*Task brief*
Identify every line below that contains the word "Instruction" and copy each one in full.

*Extracted information*
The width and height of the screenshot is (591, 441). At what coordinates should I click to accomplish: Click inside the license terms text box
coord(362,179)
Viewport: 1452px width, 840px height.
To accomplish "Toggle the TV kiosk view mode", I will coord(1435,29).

* * *

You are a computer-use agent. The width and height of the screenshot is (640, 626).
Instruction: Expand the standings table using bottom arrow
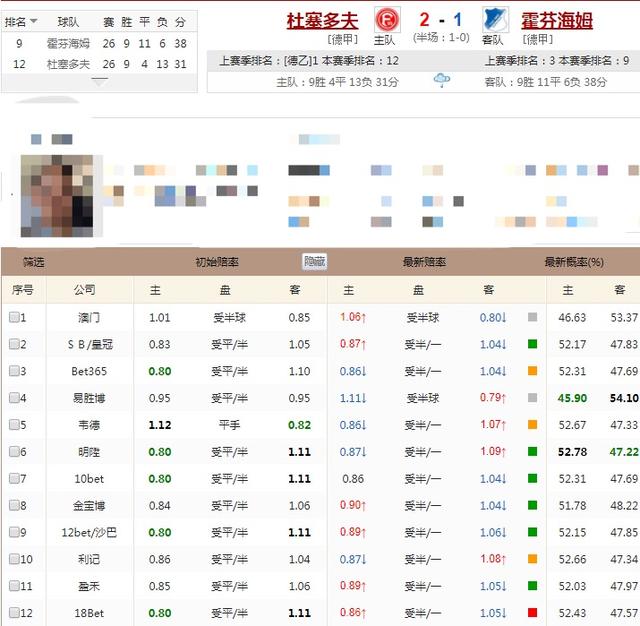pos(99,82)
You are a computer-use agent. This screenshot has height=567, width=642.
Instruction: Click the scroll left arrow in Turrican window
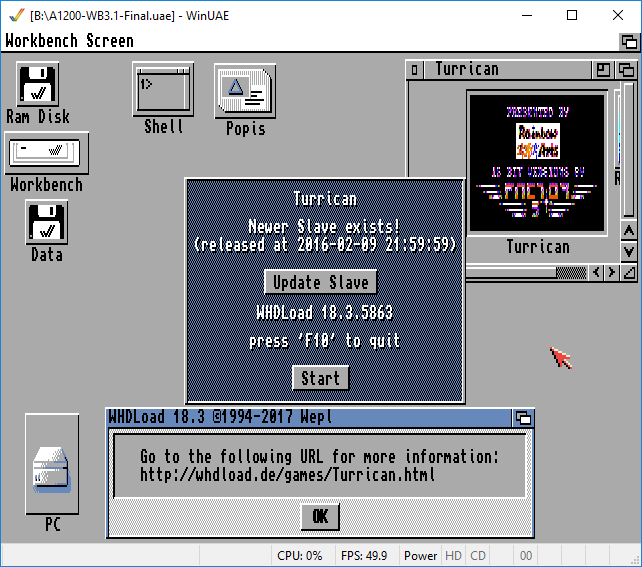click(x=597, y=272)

*Reply to the task*
Instruction: Expand the standings table using bottom arrow
Instruction: Click the scroll left arrow in Turrican window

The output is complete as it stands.